• **Work instructions**
Restate word for word the lines of the data below, from the first through the one that has "This screenshot has width=1568, height=687.".

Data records

--*--

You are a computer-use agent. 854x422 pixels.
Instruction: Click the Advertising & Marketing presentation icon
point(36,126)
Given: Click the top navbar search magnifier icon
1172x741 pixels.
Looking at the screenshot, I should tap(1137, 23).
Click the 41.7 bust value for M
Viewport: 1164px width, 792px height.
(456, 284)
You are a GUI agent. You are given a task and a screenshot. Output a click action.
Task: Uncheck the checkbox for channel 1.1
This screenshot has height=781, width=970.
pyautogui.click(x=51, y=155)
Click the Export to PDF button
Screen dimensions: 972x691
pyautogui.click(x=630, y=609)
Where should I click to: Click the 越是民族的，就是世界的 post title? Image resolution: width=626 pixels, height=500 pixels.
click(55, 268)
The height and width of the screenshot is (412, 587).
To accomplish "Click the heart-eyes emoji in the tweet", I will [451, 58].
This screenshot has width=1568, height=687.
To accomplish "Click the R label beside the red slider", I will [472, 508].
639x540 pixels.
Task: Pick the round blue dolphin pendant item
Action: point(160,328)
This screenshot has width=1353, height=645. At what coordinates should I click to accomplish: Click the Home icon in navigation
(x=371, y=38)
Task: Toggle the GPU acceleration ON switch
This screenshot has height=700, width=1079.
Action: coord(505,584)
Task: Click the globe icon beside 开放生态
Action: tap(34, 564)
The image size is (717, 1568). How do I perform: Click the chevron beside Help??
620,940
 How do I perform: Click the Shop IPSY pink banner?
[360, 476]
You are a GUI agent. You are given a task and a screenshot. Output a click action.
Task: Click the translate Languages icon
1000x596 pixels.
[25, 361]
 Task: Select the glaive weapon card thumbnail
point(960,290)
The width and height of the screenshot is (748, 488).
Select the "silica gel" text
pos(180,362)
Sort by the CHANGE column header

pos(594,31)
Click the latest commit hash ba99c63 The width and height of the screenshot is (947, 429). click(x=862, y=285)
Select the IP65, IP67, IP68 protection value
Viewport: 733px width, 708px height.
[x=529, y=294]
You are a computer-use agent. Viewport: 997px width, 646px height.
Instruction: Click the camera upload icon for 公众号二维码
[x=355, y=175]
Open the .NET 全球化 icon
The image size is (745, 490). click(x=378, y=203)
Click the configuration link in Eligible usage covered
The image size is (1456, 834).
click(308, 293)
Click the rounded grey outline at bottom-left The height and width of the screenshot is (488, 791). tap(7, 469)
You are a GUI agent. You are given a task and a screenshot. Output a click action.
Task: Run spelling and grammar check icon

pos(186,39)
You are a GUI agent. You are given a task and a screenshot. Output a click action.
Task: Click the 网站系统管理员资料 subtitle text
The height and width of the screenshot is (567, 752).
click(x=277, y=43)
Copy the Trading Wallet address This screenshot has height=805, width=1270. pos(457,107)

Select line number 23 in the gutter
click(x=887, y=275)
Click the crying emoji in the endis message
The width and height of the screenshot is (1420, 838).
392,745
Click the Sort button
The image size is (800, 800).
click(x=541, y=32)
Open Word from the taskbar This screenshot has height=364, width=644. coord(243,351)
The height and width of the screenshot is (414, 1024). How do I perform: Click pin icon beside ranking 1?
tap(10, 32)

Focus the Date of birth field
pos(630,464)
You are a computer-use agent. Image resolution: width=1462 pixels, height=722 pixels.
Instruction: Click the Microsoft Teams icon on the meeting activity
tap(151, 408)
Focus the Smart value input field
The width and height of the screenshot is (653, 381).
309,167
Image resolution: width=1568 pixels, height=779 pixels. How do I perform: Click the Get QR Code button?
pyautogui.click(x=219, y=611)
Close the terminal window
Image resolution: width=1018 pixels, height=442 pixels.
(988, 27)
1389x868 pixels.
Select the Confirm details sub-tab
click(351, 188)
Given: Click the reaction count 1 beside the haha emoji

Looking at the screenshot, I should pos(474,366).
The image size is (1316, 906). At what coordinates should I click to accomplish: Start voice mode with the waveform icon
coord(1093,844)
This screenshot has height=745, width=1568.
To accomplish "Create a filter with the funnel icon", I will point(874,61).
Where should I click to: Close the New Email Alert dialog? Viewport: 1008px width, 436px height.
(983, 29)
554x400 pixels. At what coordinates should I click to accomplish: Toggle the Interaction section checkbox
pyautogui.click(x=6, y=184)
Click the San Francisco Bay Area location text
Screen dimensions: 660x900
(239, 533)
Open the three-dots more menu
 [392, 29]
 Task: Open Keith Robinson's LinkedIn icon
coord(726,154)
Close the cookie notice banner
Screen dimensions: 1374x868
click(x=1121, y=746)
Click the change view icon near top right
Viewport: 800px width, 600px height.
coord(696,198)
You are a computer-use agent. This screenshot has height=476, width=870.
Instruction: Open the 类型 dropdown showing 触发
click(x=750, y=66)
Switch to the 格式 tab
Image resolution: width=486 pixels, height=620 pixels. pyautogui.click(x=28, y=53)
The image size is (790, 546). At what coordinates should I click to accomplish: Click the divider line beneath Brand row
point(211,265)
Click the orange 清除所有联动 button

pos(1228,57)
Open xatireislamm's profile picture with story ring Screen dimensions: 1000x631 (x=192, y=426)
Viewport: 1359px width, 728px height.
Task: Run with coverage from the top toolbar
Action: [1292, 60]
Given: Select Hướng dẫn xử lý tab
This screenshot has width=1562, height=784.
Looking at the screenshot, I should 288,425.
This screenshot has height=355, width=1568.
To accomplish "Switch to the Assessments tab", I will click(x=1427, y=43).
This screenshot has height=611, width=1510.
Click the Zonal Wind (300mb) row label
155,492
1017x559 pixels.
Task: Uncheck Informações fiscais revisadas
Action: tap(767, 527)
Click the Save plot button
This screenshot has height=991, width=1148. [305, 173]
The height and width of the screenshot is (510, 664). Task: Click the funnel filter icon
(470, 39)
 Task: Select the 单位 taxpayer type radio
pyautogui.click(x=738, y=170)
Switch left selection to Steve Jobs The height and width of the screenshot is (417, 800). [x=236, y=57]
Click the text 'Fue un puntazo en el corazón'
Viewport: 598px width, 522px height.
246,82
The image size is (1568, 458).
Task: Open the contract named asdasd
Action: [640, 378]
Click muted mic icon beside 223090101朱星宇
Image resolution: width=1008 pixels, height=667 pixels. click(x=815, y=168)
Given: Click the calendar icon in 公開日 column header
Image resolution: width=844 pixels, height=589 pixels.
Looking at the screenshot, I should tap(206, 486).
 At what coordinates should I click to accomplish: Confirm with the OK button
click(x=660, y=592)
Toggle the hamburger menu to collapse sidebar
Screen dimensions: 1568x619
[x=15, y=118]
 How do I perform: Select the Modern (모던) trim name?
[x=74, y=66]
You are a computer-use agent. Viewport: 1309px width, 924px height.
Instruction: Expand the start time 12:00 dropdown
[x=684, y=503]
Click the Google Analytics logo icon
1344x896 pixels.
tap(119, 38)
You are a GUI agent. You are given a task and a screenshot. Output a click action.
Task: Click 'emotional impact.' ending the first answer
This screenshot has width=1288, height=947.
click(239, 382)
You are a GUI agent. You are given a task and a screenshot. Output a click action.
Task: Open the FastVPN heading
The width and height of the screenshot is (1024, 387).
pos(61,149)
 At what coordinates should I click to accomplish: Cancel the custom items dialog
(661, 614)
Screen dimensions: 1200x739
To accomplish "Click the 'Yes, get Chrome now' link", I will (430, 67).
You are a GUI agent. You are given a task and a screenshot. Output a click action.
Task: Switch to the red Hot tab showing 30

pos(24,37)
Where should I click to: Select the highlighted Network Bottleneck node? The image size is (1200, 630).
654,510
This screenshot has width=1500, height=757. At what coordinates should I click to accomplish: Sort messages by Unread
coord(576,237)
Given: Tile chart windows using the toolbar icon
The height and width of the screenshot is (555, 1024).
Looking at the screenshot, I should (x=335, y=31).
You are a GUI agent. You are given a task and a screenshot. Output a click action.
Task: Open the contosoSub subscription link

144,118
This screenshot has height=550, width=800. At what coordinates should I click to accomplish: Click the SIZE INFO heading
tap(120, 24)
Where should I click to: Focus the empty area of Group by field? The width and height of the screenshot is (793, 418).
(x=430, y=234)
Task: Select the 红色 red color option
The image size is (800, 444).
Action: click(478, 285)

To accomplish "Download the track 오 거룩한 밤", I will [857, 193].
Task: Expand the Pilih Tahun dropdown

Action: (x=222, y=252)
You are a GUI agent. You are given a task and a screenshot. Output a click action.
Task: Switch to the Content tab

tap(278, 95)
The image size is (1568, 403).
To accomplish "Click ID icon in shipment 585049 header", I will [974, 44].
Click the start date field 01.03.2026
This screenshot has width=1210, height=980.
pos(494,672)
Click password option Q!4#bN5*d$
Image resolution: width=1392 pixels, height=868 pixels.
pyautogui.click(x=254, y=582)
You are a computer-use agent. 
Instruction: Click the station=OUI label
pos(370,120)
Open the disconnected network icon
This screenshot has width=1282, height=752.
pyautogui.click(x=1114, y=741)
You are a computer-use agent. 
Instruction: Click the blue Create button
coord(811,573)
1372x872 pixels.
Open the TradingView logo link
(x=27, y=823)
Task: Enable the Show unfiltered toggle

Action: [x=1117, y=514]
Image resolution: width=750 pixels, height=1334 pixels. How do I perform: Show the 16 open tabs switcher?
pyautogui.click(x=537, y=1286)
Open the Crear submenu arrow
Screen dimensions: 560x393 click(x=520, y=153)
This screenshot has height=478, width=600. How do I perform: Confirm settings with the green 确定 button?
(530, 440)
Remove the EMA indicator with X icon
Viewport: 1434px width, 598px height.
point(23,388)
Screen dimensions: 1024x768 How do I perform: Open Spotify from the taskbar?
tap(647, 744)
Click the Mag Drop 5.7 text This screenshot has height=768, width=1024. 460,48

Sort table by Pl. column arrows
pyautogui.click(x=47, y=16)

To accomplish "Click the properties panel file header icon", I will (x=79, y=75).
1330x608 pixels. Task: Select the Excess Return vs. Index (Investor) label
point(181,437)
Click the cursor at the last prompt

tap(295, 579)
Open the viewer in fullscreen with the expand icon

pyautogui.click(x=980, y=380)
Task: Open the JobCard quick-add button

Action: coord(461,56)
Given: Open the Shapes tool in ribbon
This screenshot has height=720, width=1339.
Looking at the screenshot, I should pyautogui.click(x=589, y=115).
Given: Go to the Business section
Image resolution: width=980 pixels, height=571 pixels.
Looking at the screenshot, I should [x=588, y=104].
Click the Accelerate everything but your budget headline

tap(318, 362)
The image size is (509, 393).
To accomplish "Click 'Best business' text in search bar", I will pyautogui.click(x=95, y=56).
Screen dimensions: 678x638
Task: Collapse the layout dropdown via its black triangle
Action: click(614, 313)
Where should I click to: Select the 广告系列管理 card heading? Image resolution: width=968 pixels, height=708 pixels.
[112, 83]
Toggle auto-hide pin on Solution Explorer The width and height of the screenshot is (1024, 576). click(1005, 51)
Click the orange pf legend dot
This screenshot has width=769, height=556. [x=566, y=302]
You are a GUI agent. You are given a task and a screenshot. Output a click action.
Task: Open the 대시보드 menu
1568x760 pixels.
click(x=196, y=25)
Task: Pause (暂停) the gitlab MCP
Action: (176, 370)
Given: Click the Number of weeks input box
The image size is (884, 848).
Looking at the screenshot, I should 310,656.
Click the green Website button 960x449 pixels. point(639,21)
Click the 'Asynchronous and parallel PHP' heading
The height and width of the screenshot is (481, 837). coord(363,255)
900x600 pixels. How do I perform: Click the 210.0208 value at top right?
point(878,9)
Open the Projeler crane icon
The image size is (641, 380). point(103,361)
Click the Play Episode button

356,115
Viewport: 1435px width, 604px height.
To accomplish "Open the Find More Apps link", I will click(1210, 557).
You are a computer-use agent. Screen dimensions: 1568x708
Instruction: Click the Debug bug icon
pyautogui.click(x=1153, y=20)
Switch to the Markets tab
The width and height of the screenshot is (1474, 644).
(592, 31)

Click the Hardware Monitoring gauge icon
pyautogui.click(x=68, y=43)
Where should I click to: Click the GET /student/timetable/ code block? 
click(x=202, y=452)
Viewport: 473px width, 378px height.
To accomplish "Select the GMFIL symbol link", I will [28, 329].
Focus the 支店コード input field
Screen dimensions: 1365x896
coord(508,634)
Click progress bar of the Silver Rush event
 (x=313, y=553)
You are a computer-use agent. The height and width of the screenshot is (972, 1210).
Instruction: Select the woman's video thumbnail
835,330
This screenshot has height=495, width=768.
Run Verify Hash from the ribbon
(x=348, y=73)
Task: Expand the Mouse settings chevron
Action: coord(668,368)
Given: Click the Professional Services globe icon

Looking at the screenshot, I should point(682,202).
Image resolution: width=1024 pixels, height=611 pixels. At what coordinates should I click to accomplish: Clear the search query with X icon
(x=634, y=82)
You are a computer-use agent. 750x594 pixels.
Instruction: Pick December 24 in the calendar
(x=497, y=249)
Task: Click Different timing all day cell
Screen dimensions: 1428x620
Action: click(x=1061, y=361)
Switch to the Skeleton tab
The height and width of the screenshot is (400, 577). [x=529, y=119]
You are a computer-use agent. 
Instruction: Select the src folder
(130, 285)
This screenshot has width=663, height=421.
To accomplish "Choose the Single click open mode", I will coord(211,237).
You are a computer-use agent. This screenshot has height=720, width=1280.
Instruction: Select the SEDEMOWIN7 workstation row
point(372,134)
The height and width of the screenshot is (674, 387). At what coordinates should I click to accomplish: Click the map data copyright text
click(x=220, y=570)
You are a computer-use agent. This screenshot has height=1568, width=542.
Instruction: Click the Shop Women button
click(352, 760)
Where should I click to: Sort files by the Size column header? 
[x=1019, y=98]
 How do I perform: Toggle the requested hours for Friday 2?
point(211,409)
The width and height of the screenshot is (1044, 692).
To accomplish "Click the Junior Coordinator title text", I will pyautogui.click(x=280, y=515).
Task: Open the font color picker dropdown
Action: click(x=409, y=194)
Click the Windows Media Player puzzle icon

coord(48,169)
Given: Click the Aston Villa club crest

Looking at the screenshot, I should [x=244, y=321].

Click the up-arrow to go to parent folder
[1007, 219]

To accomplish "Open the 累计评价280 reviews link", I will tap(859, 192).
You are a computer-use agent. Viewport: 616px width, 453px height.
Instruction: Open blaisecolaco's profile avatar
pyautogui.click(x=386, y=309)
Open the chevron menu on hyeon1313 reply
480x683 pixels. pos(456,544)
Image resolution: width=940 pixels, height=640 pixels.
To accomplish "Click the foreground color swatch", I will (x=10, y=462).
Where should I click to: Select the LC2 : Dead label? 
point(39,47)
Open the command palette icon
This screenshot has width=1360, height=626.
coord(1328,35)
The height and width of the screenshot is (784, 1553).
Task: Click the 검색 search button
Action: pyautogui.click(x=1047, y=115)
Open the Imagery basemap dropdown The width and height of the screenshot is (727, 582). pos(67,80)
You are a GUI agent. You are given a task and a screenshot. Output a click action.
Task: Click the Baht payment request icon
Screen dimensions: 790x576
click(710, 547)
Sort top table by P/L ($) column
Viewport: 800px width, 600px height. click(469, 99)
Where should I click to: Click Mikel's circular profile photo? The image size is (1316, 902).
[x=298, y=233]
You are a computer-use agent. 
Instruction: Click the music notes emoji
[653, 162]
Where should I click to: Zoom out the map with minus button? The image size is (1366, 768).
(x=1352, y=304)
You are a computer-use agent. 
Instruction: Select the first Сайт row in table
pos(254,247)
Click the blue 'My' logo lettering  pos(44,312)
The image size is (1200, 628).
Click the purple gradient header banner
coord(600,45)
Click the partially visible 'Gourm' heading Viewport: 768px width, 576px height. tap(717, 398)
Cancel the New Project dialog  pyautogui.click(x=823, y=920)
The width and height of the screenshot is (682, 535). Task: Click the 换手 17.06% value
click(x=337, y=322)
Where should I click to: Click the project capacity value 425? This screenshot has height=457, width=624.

--*--

• **Written answer**
You are a computer-use agent. 854x422 pixels.
Instruction: Click the Advertising & Marketing presentation icon
point(36,126)
Given: Click the top navbar search magnifier icon
1172x741 pixels.
Looking at the screenshot, I should tap(1137, 23).
Click the 41.7 bust value for M
Viewport: 1164px width, 792px height.
(456, 284)
You are a GUI agent. You are given a task and a screenshot. Output a click action.
Task: Uncheck the checkbox for channel 1.1
This screenshot has height=781, width=970.
pyautogui.click(x=51, y=155)
Click the Export to PDF button
Screen dimensions: 972x691
pyautogui.click(x=630, y=609)
Where should I click to: Click the 越是民族的，就是世界的 post title? Image resolution: width=626 pixels, height=500 pixels.
click(55, 268)
The height and width of the screenshot is (412, 587).
To accomplish "Click the heart-eyes emoji in the tweet", I will [451, 58].
This screenshot has width=1568, height=687.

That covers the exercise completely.